Ngobrol dengan Sutradara Film Indie Invisible Hopes

Ngobrol dengan Sutradara Film Indie Invisible Hopes

Selama riset di rutan, Tiar menemukan momen mengharukan. Yakni ketika dia bermain dengan salah seorang balitan nan lucu dan cerdas. Tiba-tiba, lonceng berbunyi. Tanda tahanan harus segera masuk sel. Anak itu bergegas pergi dan melempar cium jauh kepada Tiar. ’’Mamanya ketawa, saya justru menangis. Artinya, anak itu menganggap dirinya sebagai napi,’’ tutur Tiar.

Pemandangan itu yang membuat Tiar makin bersemangat mengangkat kisah mereka.
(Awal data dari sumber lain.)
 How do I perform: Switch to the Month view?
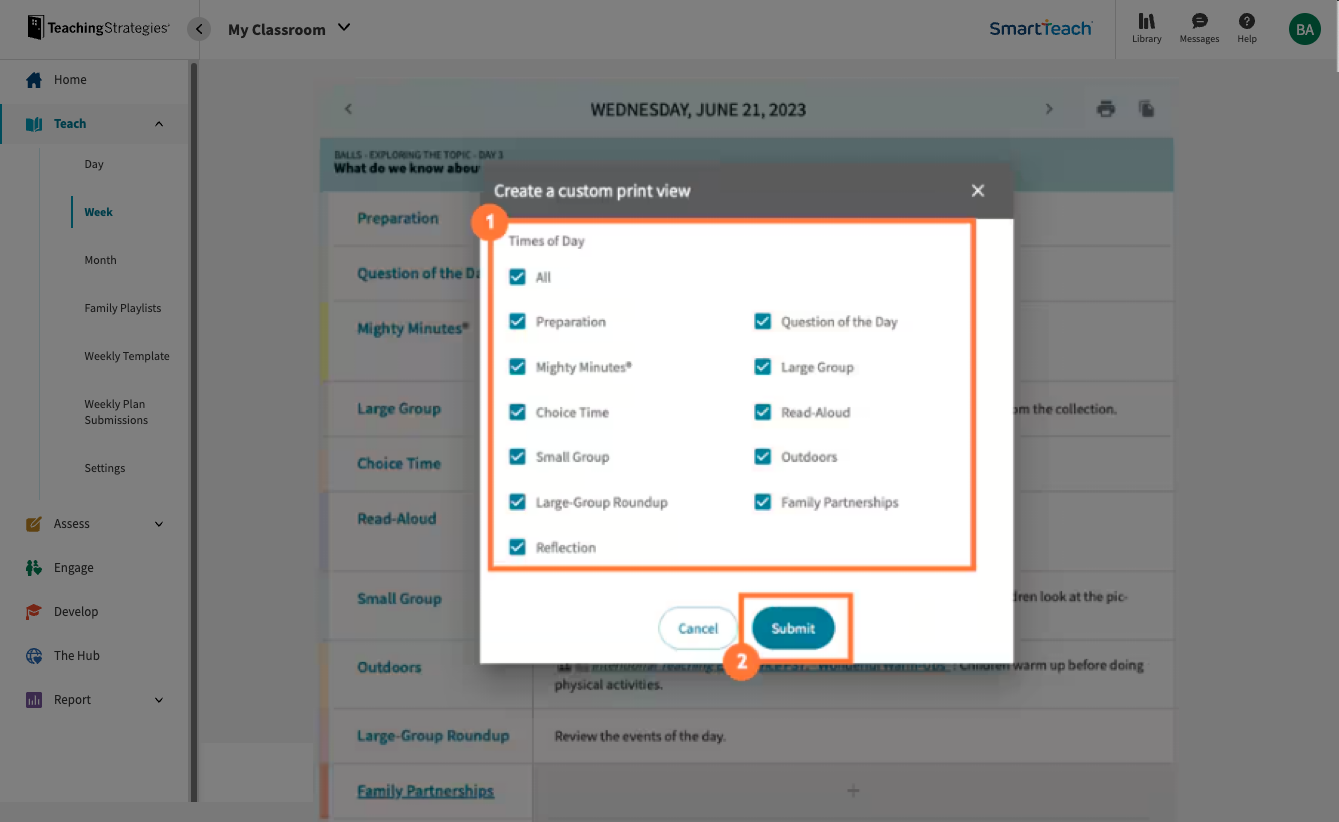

Hingga suatu saat, dia dipertemukan dengan komisioner Ombudsman RI. Dia mendapatkan izin untuk membuat film dokumenter.

Tiar sadar bahwa isu itu sensitif. Dia juga memikirkan keselamatan dirinya. ’’Tapi, sudah (pokoknya, Red) jalan saja dulu. Pertama yang mereka katakan ke saya, ’Kakak siapa? Kakak mata-mata polisi?’ Saya kasih tahu, saya hanya ingin memfilmkan anak-anak yang lahir di penjara,’’ tuturnya.

Saat syuting, dia kaget bahwa kondisi di lapas dan rutan begitu runyam. Masalahnya lebih kompleks. Tiar, yang awalnya hanya diberi izin dua bulan, harus minta tambahan waktu. Untungnya bisa. Perpanjangan izin berlaku hingga enam bulan. Sehingga, ia malah bisa membuat film dokumenter panjang.

Tiar mengisahkan, anak-anak di penjara tak ada bedanya dengan anak telantar di jalanan. Mereka tidak mendapatkan anggaran dari negara. Bahkan untuk makan saja tidak ada. Pada 2018, per napi mendapatkan platform Rp 13 ribu sekali makan. Itu harus dibagi dengan memberi makan anak-anak. Sekarang naik jadi Rp 20 ribu. Tapi, secara teori, tetap saja tidak cukup.

Buka Donasi

Setelah membuat film, Tiar jadi punya ikatan kuat dengan anak-anak di rutan. Dia tergerak melakukan sesuatu yang nyata. Salah satunya, membikin program untuk donasi di lapas dan rutan. Dia hitung, sedikitnya kebutuhan anak-anak dan bayi di penjara mencapai Rp 3 juta. ’’Kalau dari negara belum ada, saya mikir, kenapa nggak dari bawah dulu saja berbuat,’’ tutur dia.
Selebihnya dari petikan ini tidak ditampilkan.